La Rotonda dell’Anastasis non è l’unico edificio di questo tipo tra i martyria della Terrasanta. Scavi condotti sul Monte degli Ulivi hanno messo in luce alcuni dei muri dell’Imbomon, il santuario fatto costruire nel 370 dalla patrizia romana Pomenia per ricordare il luogo in cui Cristo era salito al Cielo. È stata ritrovata una parte del muro circolare esterno (da cui risulta, per la rotonda, un diametro di circa 18 metri) insieme con i resti di un colonnato esterno. All’interno gli antichi pellegrini vedevano un altro colonnato, cioè un deambulatorio, forse a due piani. Il deambulatorio correva intorno a un vano che racchiudeva la roccia con le impronte di Cristo al momento dell’ascensione. Questo vano centrale o non aveva alcuna copertura, oppure il suo tetto in legno, probabilmente di forma conica, si concludeva in un grande foro. Verso oriente, zona presbiteriale e abside, che partivano dal vano centrale, sembra tagliassero il deambulatorio. Comunque l’Imbomon rappresentava una variante della pianta dell’Anastasis. Né era l’unica variante. Un santuario molto simile all’Imbomon è stato messo in luce da scavi a Beisan (Scitopoli) nella Palestina settentrionale; senza dubbio era un martyrium, ma l’avvenimento che esso commemorava o la reliquia che vi era custodita rimangono ignoti. Martyria del genere, a pianta centrale, di forma circolare o poligonale, compaiono in altre varianti nei luoghi santi della Palestina: probabilmente sopra il Sepolcro della Vergine nella Valle di Giosafat fuori di Gerusalemme; certamente in una chiesa che l’imperatore Zenone (474-75, 467-91) dedicò alla Vergine sul monte Garizim (Gerizim) presso Sichem, che è di pianta ottagona anziché circolare e accoglie una reliquia del Calvario.

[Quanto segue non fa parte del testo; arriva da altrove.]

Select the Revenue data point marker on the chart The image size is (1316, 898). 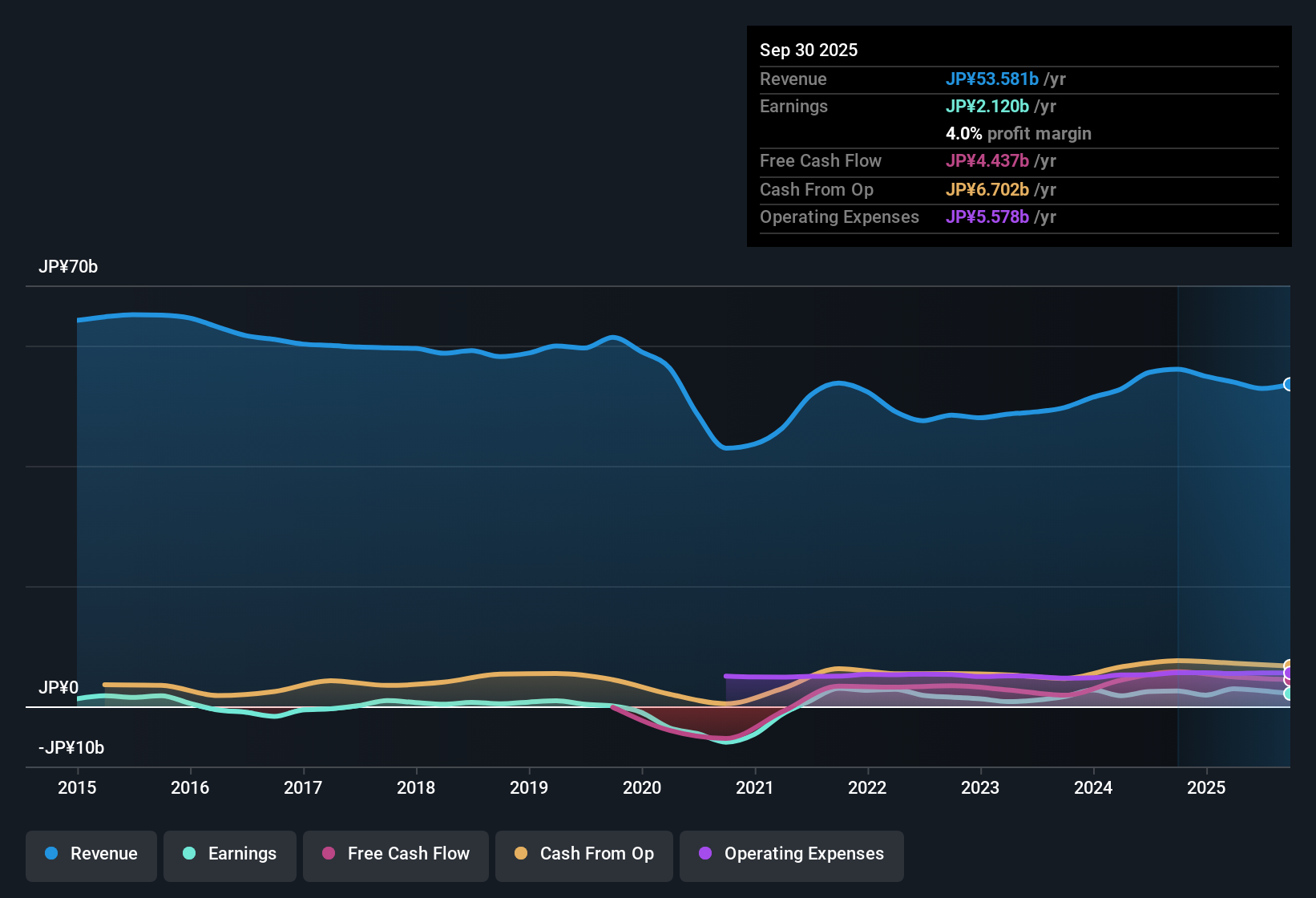[x=1287, y=385]
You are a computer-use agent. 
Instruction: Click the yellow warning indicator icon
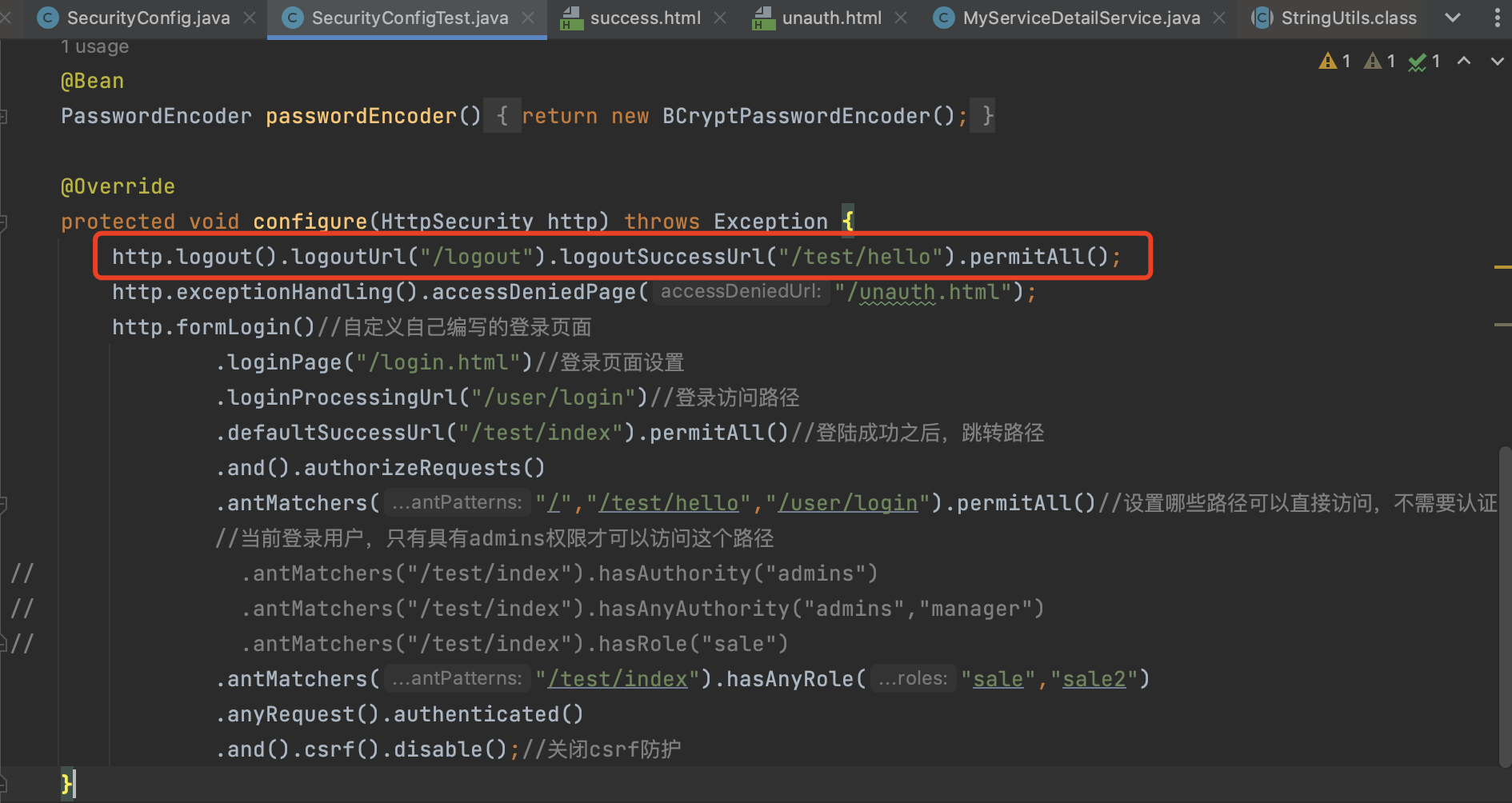tap(1328, 61)
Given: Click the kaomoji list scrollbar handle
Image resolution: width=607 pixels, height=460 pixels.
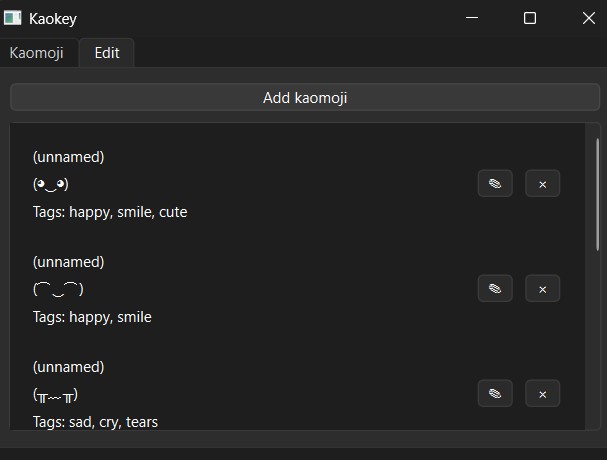Looking at the screenshot, I should 597,194.
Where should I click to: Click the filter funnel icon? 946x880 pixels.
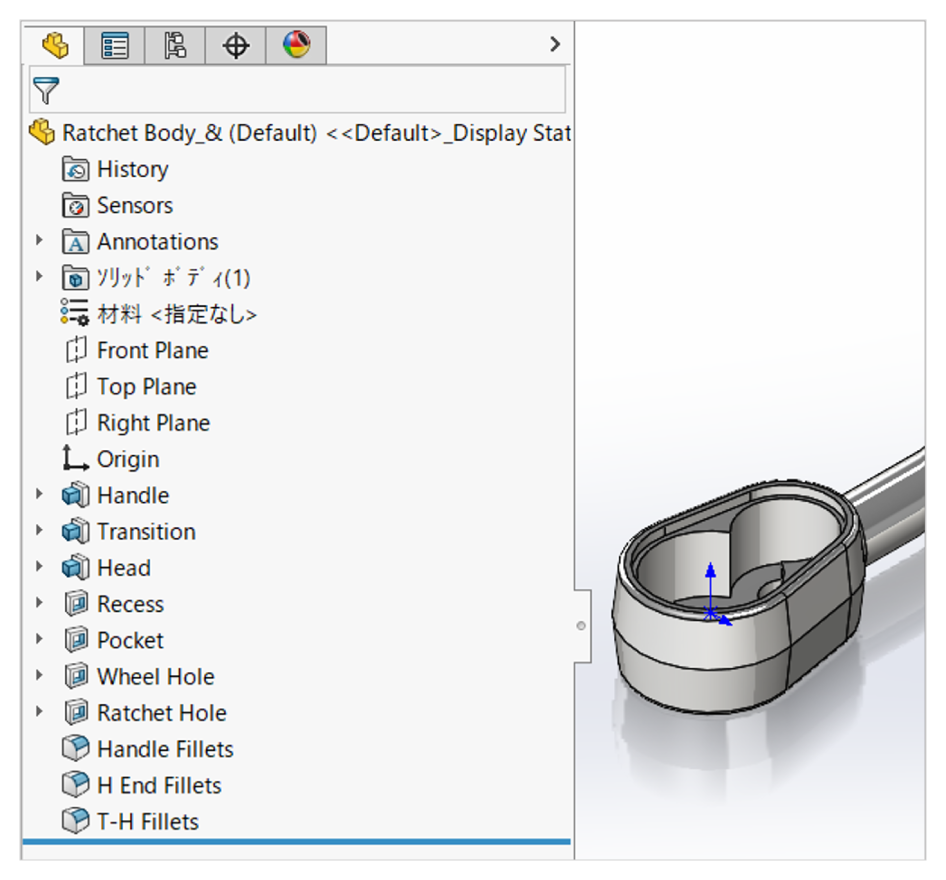pyautogui.click(x=46, y=91)
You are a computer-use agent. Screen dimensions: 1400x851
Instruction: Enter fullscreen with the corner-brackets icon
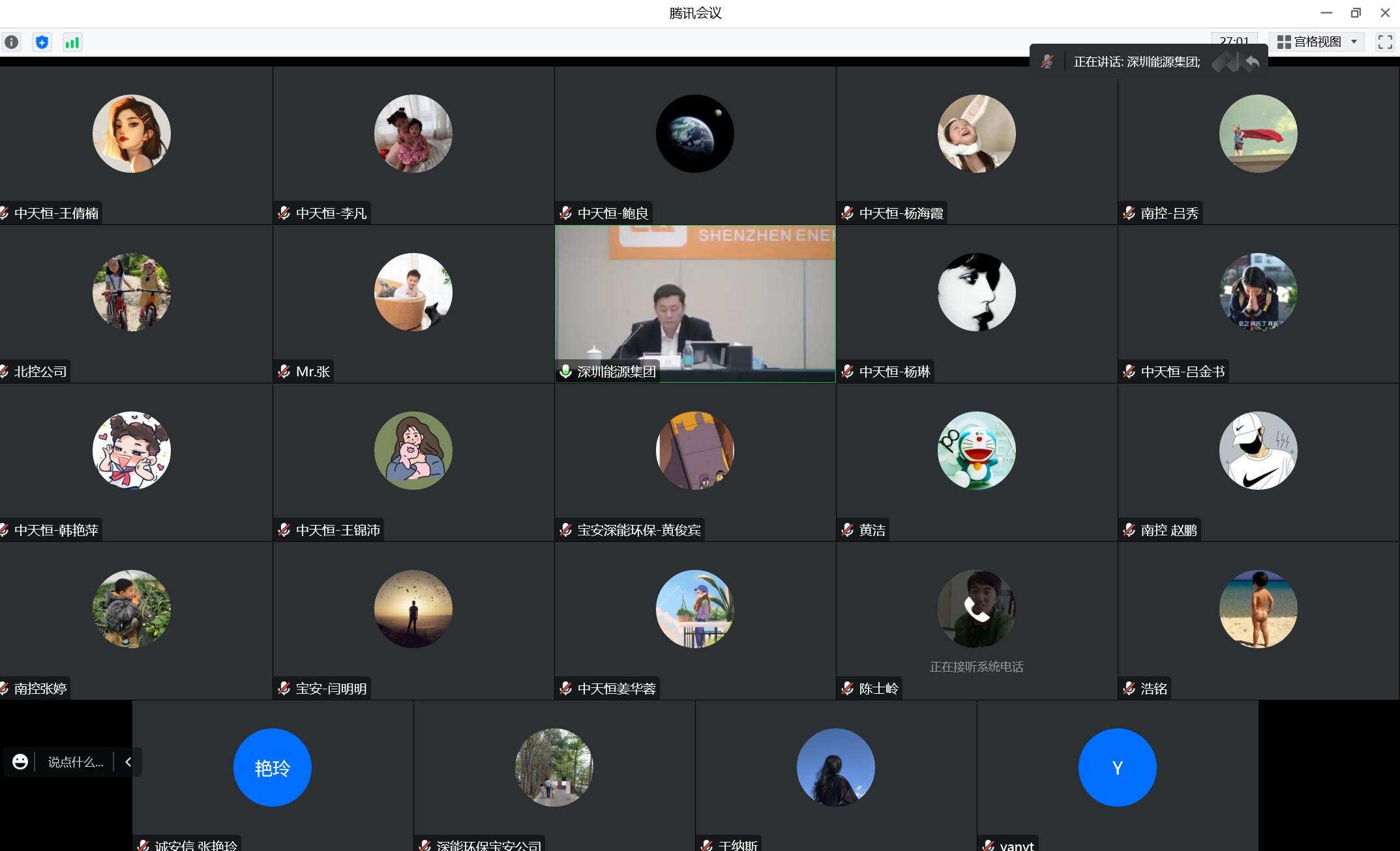click(1385, 42)
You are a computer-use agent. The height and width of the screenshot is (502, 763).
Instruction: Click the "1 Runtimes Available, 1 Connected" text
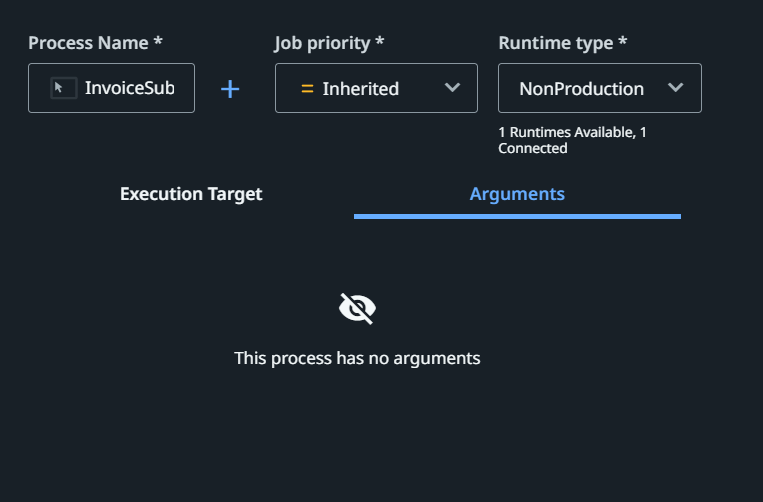pyautogui.click(x=572, y=140)
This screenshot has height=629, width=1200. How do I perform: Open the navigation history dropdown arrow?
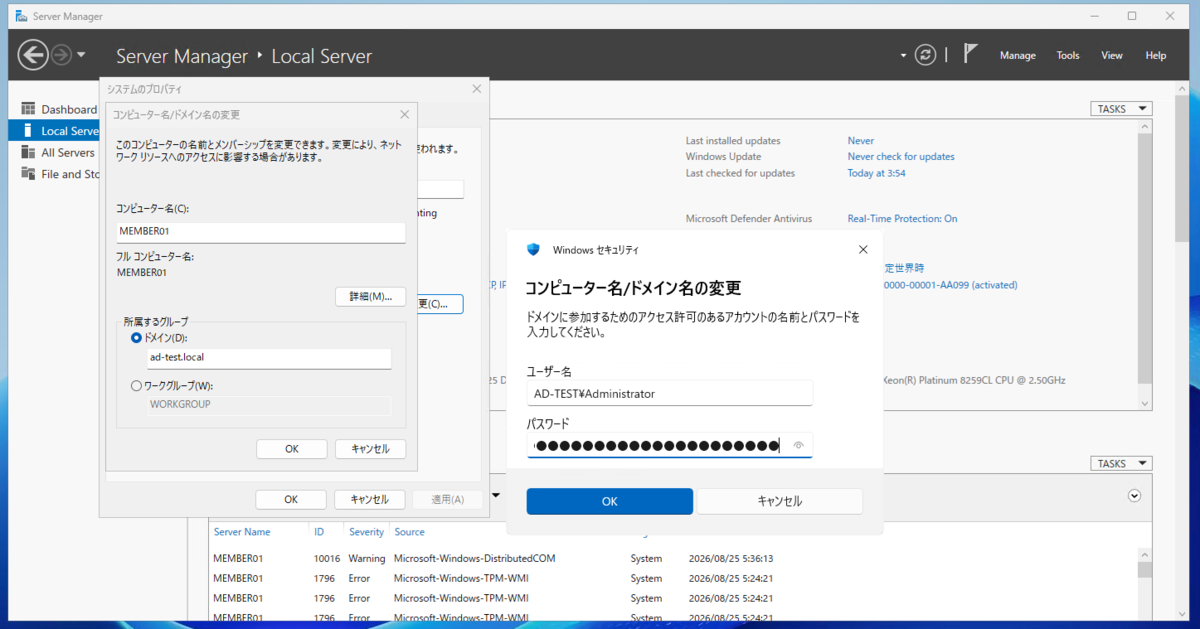pos(82,55)
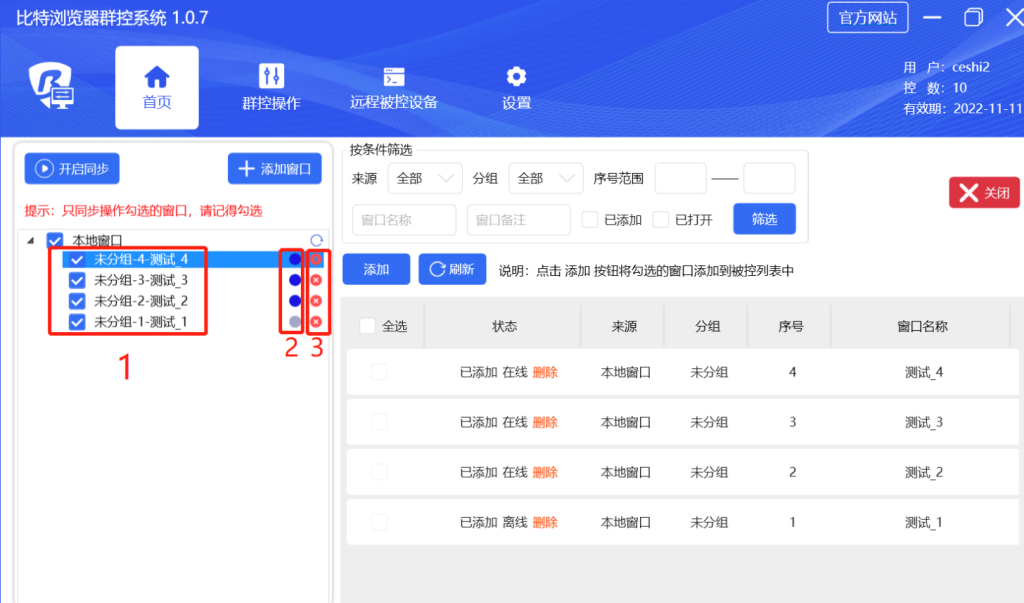The image size is (1024, 603).
Task: Check the 全选 select-all checkbox
Action: (x=365, y=325)
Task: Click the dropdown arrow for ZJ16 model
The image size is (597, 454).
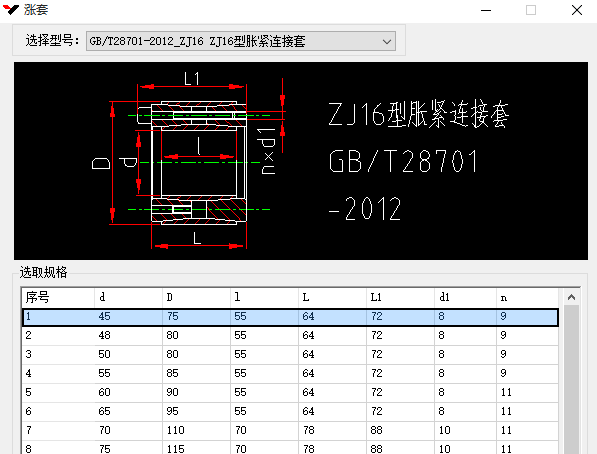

Fuori della Terrasanta, «copie» dell’Anastasis e di sue derivazioni furono frequenti nell’Europa medievale, però sembra siano state relativamente rare nel mondo cristiano del IV e V secolo. Un esempio che viene fatto di ricordare è la chiesa dei Santi Carpo e Policarpo a Costantinopoli: ne sopravvive solo la sostruzione circolare, ma da essa si indovina chiaramente, al livello del suolo, un edificio composto di vano centrale con cupola e di deambulatorio, interrotto questo da una zona presbiteriale e un’abside, il tipo di muratura suggerisce una data intorno al 400 e la pianta, nonché la tradizione locale, fanno ritenere che la chiesa fosse una copia relativamente precoce dell’Anastasis.